> Given task 1: In the turbo Quantum thread, which company was the car on eBay supposedly built by?
> Given task 2: Continue the turbo Quantum forum thread with the next reply after its last post.
-- START Text to read --
# Turbo Quantum?



## twindusties (May 4, 2002)

I saw a turbo Quantum on fleabay that was suppose to be built by ECS Tuning back in 97'. Anyone have info on this beast? I am looking for another one so I am thinking about scooping this one up. Thanks ahead of time, Terry.


----------



## eurowner (Jan 26, 2002)

*FV-QR*

This one? http://cgi.ebay.com/ebaymotors...23220
There are so many problems with that sellers description like "Audi Sport intake manifold'. What an ******, the Sport motor is 20v. 
http://www.ecarlist.com/showro...1.jpg
Search the Yahoo group Syncronized about this car, one of the OG listers there built it.


----------



## Aw614 (May 9, 2001)

*FV-QR*

wasnt that keith price's old quantum?
-- END Text to read --
-- START Stored data --
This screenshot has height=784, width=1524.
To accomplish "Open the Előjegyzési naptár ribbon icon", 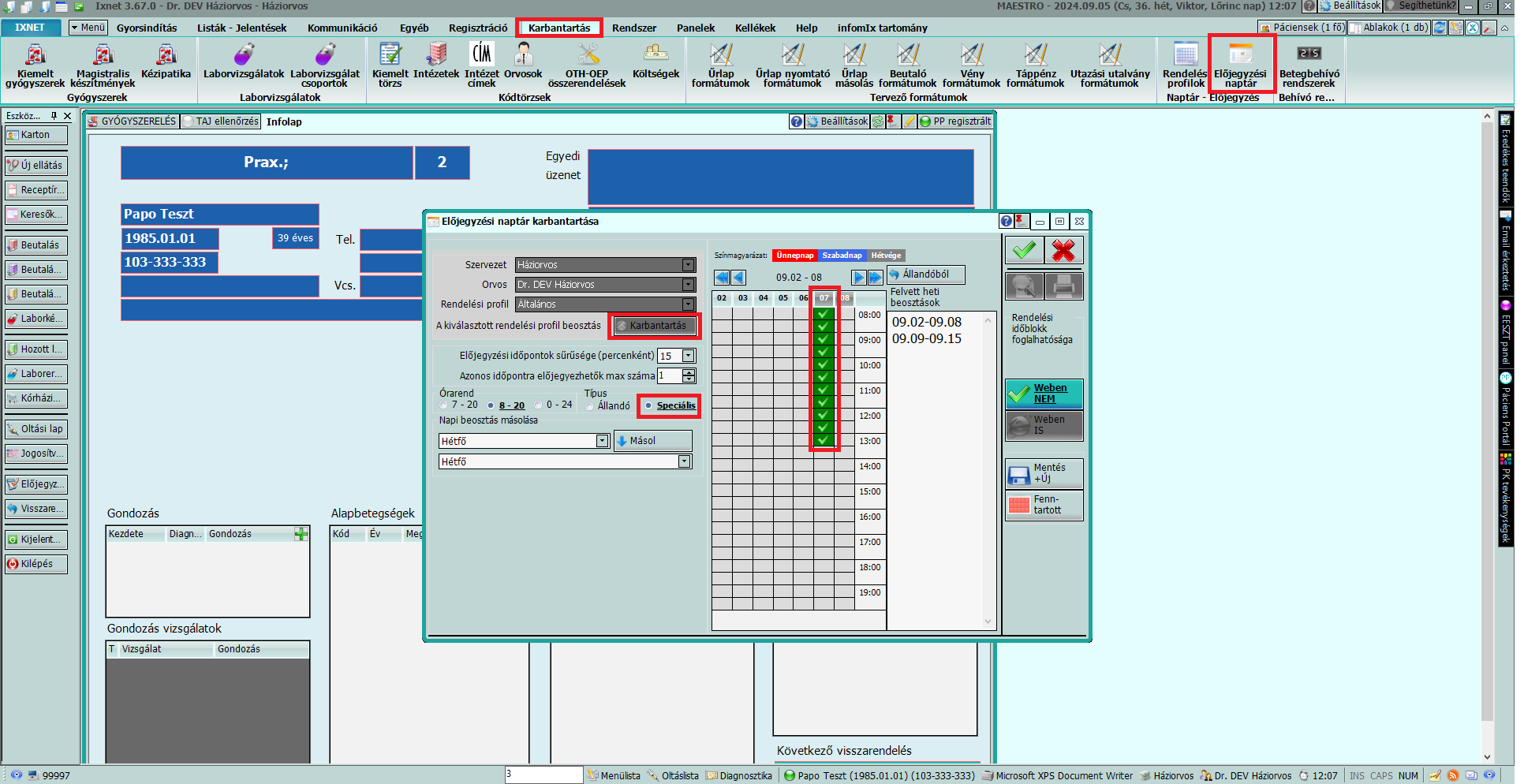I will (x=1240, y=63).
-- END Stored data --
> Final result 1: ECS Tuning, back in '97.

> Final result 2:
----------



## eurowner (Jan 26, 2002)

*FV-QR*

Keiths, Mr. Loves, I can't remember.

__
Image uploading. Refresh page to view








Though I do not think that ECS built it.


----------



## Hindenburg (Apr 15, 2003)

*Re: FV-QR (eurowner)*

This Quantum has been relisted several times for what seems to be like a year. http://****************.com/smile/emthdown.gif


----------



## myreversewave (Feb 7, 2007)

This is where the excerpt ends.